Ma i sacrifici della famiglia sono anche di altra natura. Ci sono affetti, emozioni, rinunce, che lasciano il segno.
“Ma per nostra figlia per il suo bene questo e fatto con amore e lo capisce anche l’atra sorella poco più che adolescente”,
I pezzi che si rompono
Sono quelli di ricambio dell’impianto cocleare.
Si ricevono in convenzione, ma purtroppo le tempistiche sono da terzo mondo.

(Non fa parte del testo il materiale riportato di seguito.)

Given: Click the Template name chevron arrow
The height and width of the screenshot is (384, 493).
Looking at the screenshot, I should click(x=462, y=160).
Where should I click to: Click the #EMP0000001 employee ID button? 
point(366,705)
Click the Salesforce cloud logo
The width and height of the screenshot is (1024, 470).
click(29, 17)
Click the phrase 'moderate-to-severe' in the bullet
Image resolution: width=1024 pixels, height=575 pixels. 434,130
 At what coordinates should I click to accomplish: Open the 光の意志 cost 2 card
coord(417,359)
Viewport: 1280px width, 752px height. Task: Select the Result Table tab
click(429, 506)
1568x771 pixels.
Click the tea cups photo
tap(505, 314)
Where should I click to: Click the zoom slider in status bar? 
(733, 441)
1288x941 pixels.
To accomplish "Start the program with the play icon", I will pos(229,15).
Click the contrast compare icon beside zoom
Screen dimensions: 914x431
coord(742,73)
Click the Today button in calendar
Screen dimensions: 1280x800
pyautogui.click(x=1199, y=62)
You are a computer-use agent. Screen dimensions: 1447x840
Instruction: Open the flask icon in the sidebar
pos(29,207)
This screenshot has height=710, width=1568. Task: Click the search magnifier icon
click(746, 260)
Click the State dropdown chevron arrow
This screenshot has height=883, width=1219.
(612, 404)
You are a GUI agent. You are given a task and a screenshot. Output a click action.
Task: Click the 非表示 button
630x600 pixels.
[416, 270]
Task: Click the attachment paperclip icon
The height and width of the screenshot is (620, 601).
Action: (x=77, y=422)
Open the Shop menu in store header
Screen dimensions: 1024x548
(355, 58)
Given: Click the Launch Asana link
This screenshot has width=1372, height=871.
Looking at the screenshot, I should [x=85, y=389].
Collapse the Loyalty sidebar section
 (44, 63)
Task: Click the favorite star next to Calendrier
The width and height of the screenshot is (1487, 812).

A volte 5 e come e successo anche 8 mesi, dal momento della loro rottura, che costringono la famiglia, alla fine, ad acquistare il pezzo perchè “tua figlia non può stare 8 mesi senza sentire nulla. Noi ogni giorno facciamo sacrifici io non lavoro più per dedicarmi alle sue attività e ai suoi bisogni. L’impianto è costituito in parti elettrici con cavetti che mandano l’impulso al nervo uditivo attraverso onde radio, se un cavetto ha un anomalia la bimba non sente più”. Il suo mondo diventa silente, senza rumori. I regressi psicologici sono dietro l’angolo.
quando si guasta viene da me e mi dice non sento aiutami!
Lasciare una bimba nel silenzio assordante e più totale per 8 mesi a volte diventa la prassi. La negazione di quei processi che la fanno andare a scuola ad apprendere, a socializzare, alle terapie mediche “questo – spiega la madre – sarebbe un regresso e non posso più permettere ciò, infatti da due anni non faccio più le pratiche Asl“.
L’appello
“Vorrei dire a questi enti che loro sono i tutori a cui affidiamo le cure dei nostri bambini porgete loro più cuore se siete padri lottate per i loro diritti per la loro crescita insieme a noi per una società migliore vi farebbe davvero onore l’impegno mostrato. Sono i fatti che contano”.
Noi l’abbiamo raccontata
Non vogliamo risposte, ma speriamo che una porta si apra quando ci si bussa, che una risposta giunga nei tempi “umani”… sperando di non dover scrivere ancora.